*What you should do*
Every line of the material must be copied exactly, from the first to the last.

---------- Source data ----------

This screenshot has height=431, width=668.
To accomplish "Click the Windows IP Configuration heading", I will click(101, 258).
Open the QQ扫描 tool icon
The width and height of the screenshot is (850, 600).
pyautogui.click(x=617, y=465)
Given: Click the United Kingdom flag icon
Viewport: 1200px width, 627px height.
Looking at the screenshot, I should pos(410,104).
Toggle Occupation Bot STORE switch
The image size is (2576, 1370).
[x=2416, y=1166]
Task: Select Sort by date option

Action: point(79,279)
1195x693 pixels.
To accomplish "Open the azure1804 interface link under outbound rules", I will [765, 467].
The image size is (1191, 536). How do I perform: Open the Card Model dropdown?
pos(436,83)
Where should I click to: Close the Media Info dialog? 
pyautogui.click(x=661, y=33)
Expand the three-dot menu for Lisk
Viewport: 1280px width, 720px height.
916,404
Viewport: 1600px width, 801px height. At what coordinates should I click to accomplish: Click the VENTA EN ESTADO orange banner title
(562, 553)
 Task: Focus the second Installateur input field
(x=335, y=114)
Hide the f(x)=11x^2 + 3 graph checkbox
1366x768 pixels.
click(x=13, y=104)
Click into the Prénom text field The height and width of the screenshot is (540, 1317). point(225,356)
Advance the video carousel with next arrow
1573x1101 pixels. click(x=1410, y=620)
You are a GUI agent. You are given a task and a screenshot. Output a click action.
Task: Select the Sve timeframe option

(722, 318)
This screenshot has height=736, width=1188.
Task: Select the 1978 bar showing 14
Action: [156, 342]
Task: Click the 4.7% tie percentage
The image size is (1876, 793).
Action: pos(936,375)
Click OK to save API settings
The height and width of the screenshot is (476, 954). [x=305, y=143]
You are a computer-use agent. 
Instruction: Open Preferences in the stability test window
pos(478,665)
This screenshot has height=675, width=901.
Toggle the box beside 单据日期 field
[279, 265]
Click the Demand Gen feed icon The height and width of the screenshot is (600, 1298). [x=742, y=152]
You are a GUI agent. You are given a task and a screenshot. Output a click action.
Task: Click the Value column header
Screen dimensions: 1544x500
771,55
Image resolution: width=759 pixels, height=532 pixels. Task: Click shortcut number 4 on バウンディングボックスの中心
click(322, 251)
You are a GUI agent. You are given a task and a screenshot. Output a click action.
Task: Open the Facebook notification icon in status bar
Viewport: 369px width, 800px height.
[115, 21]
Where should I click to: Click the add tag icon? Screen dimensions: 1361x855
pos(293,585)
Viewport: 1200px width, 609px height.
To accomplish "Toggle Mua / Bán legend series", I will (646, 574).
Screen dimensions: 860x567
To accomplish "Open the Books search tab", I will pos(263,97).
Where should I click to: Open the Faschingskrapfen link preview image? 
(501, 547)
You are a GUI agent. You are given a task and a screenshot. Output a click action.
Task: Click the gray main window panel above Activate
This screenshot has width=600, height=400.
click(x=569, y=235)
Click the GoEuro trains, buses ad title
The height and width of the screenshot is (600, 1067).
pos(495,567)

----------

*Response to this task*
This screenshot has height=431, width=668.
To accomplish "Click the Windows IP Configuration heading", I will click(101, 258).
Open the QQ扫描 tool icon
The width and height of the screenshot is (850, 600).
pyautogui.click(x=617, y=465)
Given: Click the United Kingdom flag icon
Viewport: 1200px width, 627px height.
Looking at the screenshot, I should pos(410,104).
Toggle Occupation Bot STORE switch
The image size is (2576, 1370).
[x=2416, y=1166]
Task: Select Sort by date option

Action: point(79,279)
1195x693 pixels.
To accomplish "Open the azure1804 interface link under outbound rules", I will [765, 467].
The image size is (1191, 536). How do I perform: Open the Card Model dropdown?
pos(436,83)
Where should I click to: Close the Media Info dialog? 
pyautogui.click(x=661, y=33)
Expand the three-dot menu for Lisk
Viewport: 1280px width, 720px height.
916,404
Viewport: 1600px width, 801px height. At what coordinates should I click to accomplish: Click the VENTA EN ESTADO orange banner title
(562, 553)
 Task: Focus the second Installateur input field
(x=335, y=114)
Hide the f(x)=11x^2 + 3 graph checkbox
1366x768 pixels.
click(x=13, y=104)
Click into the Prénom text field The height and width of the screenshot is (540, 1317). point(225,356)
Advance the video carousel with next arrow
1573x1101 pixels. click(x=1410, y=620)
You are a GUI agent. You are given a task and a screenshot. Output a click action.
Task: Select the Sve timeframe option

(722, 318)
This screenshot has height=736, width=1188.
Task: Select the 1978 bar showing 14
Action: [156, 342]
Task: Click the 4.7% tie percentage
The image size is (1876, 793).
Action: pos(936,375)
Click OK to save API settings
The height and width of the screenshot is (476, 954). [x=305, y=143]
You are a computer-use agent. 
Instruction: Open Preferences in the stability test window
pos(478,665)
This screenshot has height=675, width=901.
Toggle the box beside 单据日期 field
[279, 265]
Click the Demand Gen feed icon The height and width of the screenshot is (600, 1298). [x=742, y=152]
You are a GUI agent. You are given a task and a screenshot. Output a click action.
Task: Click the Value column header
Screen dimensions: 1544x500
771,55
Image resolution: width=759 pixels, height=532 pixels. Task: Click shortcut number 4 on バウンディングボックスの中心
click(322, 251)
You are a GUI agent. You are given a task and a screenshot. Output a click action.
Task: Open the Facebook notification icon in status bar
Viewport: 369px width, 800px height.
[115, 21]
Where should I click to: Click the add tag icon? Screen dimensions: 1361x855
pos(293,585)
Viewport: 1200px width, 609px height.
To accomplish "Toggle Mua / Bán legend series", I will (646, 574).
Screen dimensions: 860x567
To accomplish "Open the Books search tab", I will pos(263,97).
Where should I click to: Open the Faschingskrapfen link preview image? 
(501, 547)
You are a GUI agent. You are given a task and a screenshot. Output a click action.
Task: Click the gray main window panel above Activate
This screenshot has width=600, height=400.
click(x=569, y=235)
Click the GoEuro trains, buses ad title
The height and width of the screenshot is (600, 1067).
pos(495,567)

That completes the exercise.